◆ YOUR OBJECTIVE:
No pictures should appear in the copy. Reproduce exactly the lines from the one containing "You are a computer-use agent. 715x504 pixels." through the end of the material below.

◆ DATASET RECORDS:
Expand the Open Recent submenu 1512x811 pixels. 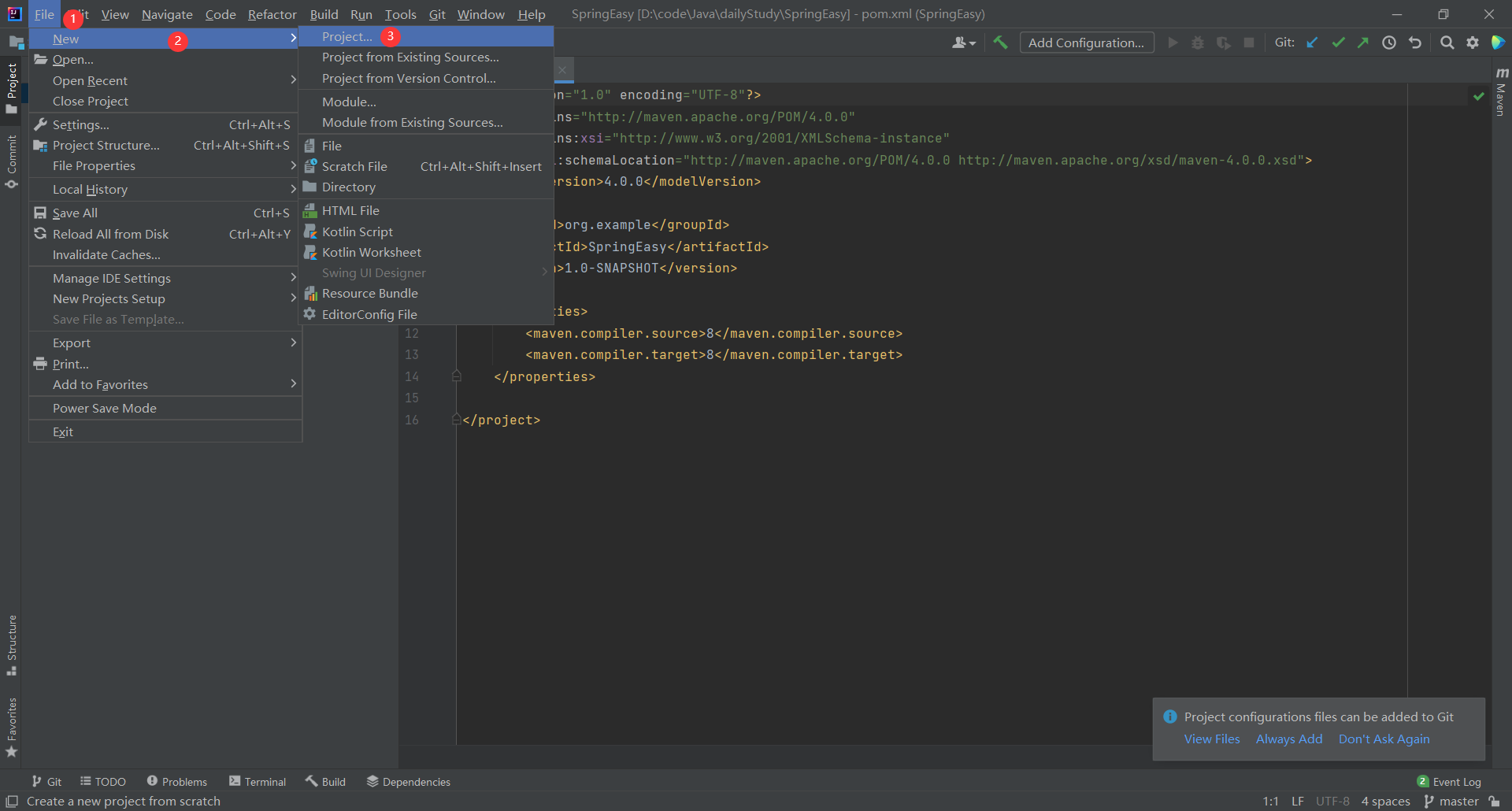(x=165, y=80)
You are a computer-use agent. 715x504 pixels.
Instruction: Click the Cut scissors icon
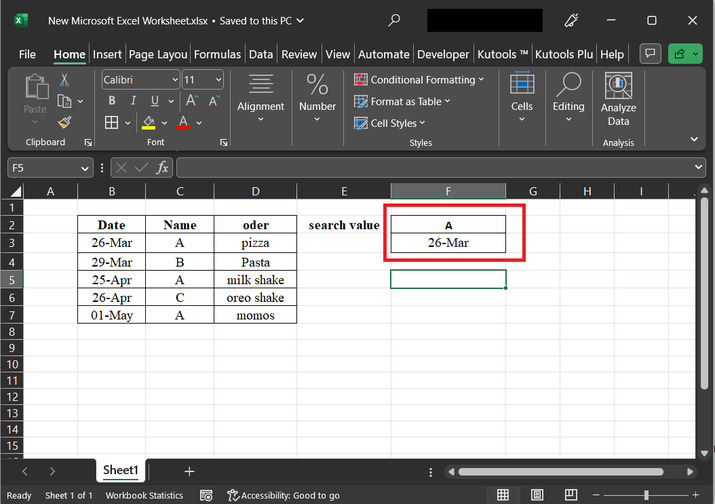click(65, 80)
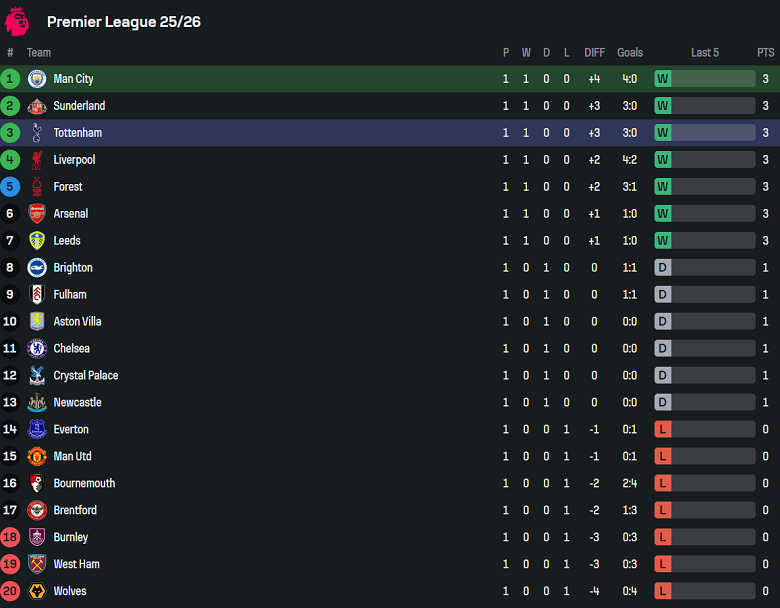Viewport: 780px width, 608px height.
Task: Click the DIFF column header
Action: pos(594,53)
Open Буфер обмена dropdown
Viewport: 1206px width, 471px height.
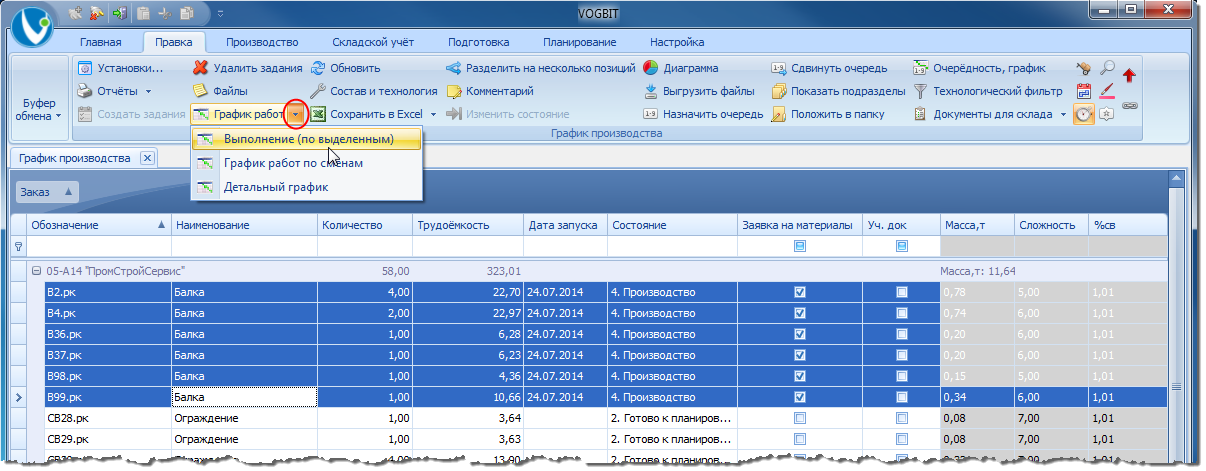[37, 109]
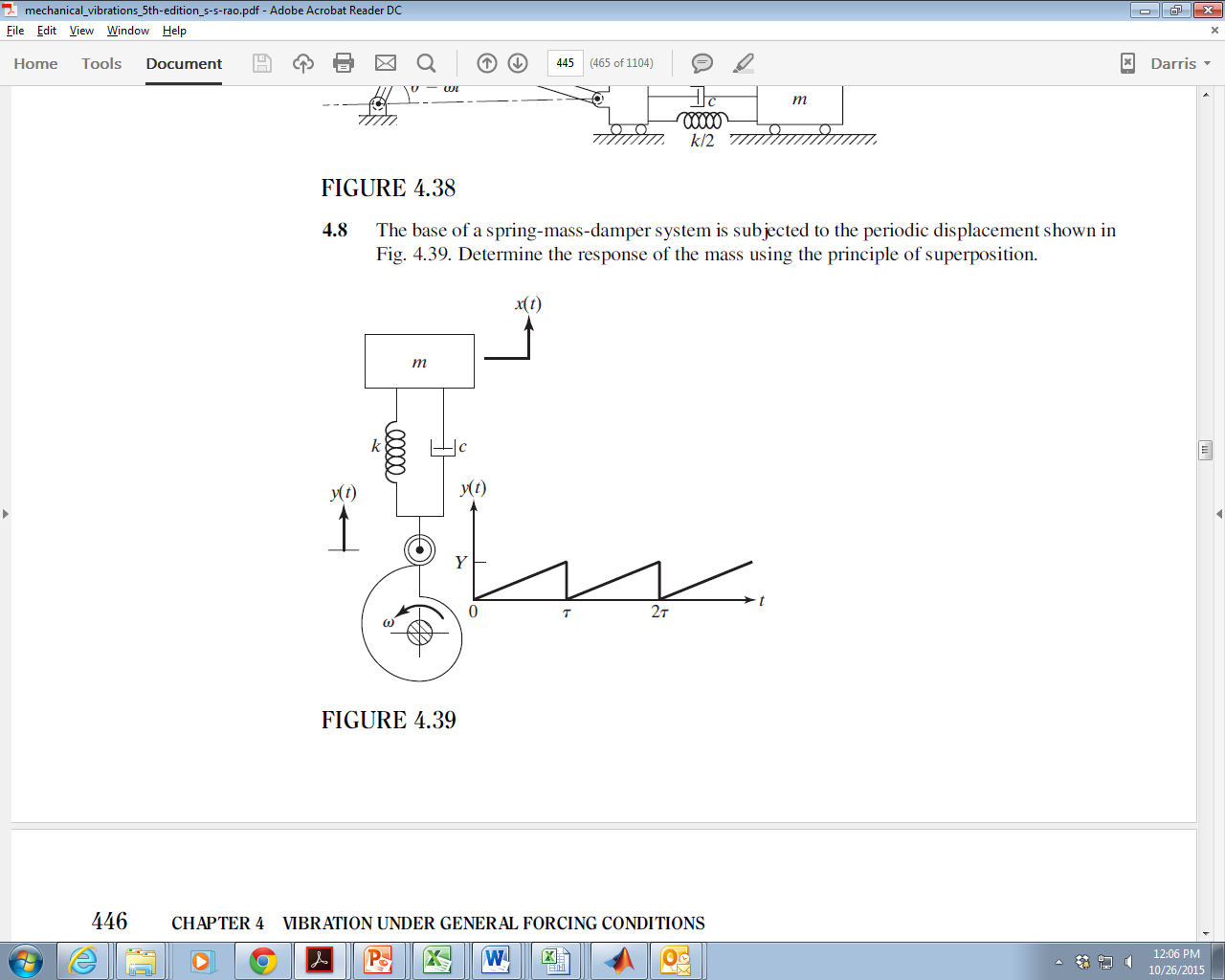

◆ EXERCISE OUTPUT:
You are a computer-use agent. 715x504 pixels.
Instruction: Click the Cut scissors icon
click(65, 80)
Viewport: 780px width, 608px height.
Task: Click the DIFF column header
Action: pos(594,53)
Open Буфер обмена dropdown
Viewport: 1206px width, 471px height.
[37, 109]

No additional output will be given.